Few teams avoiding injury bug
In the next few weeks, most of their remaining offensive linemen went down, along with backups and backups to backups. Quarterback Marc Bulger and running back Steven Jackson also went out, and the Rams started 0-8.
So it was no surprise that after they won their first game two weeks ago with three offensive linemen who had been picked up off the street, coach Scott Linehan quipped: "We didn't have an O-lineman scheduled for surgery. That's an improvement."
The Rams are the classic example of how injuries kill in the modern NFL, where lack of depth is legislated the salary cap doesn't allow teams to stockpile first-class reserves behind starters.
It wasn't that way before the advent of free agency and the salary cap in 1993, when teams that scouted and drafted well often had backups who could start elsewhere and could be plugged in if a starter went down.
Look at the 49ers, who from 1987-90 had Steve Young as a backup to Joe Montana, one future Hall of Famer caddying for another.
In 1990, the New York Giants lost quarterback Phil Simms and replaced him with Jeff Hostetler, who was in his sixth season with the team. In his early years, he was so starved for action he persuaded Bill Parcells to play him on special teams and as a spare wide receiver. But he was a good enough QB to step in for Simms, lead the team to the Super Bowl and then win it.
The same process worked for a lot of teams in the pre-free-agency era; the Redskins used to stockpile players on "injured reserve," winning Super Bowls after the 1983, 1987 and 1991 seasons with three different QBs, the last with Mark Rypien, one of those held in reserve until needed.
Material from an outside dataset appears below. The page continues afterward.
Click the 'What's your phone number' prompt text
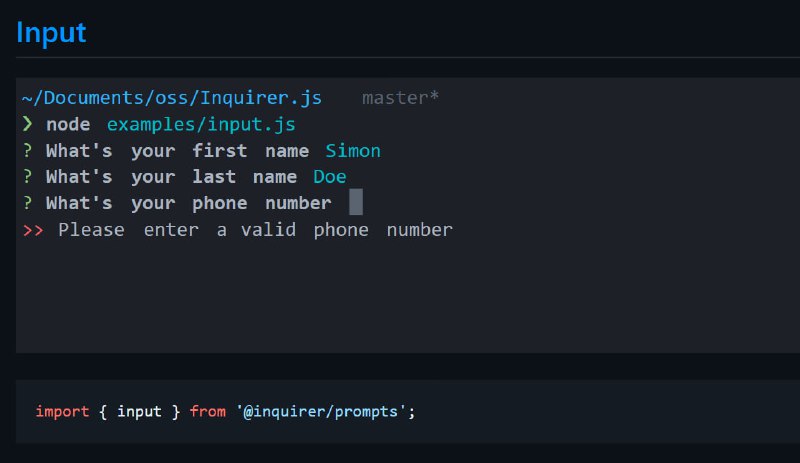 tap(189, 203)
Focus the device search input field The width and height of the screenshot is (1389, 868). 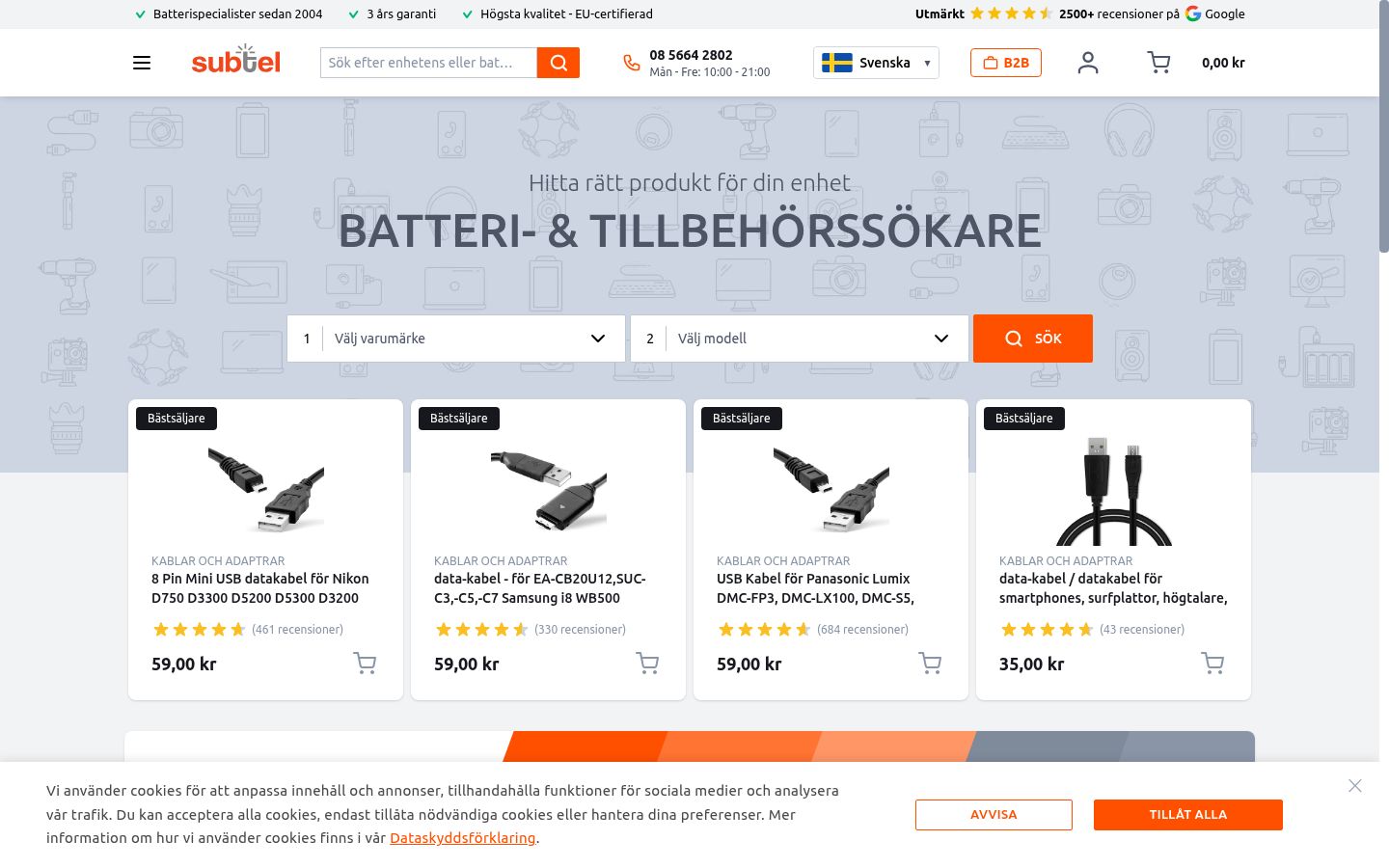pos(428,63)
No one can do that these days.
When Jacksonville lost David Garrard for three games, it had to go with Quinn Gray, a third-string quarterback in his first two seasons. Gray started three games and won two, but Garrard's return last week was clearly a needed lift for the Jaguars' offense.
Houston started 2-0, then lost wide receiver Andre Johnson with a knee injury. The Texans were 2-5 during his absence, then beat New Orleans last week as he returned with six catches for 120 yards, including a 73-yard TD.
Even a team as good as Indianapolis can't afford to lose stars.
With Marvin Harrison playing the first six games, Peyton Manning had 11 TD passes and three interceptions and the Colts were unbeaten. Harrison has missed the past five, the Colts are 3-2 and Manning has thrown for eight touchdowns with nine interceptions.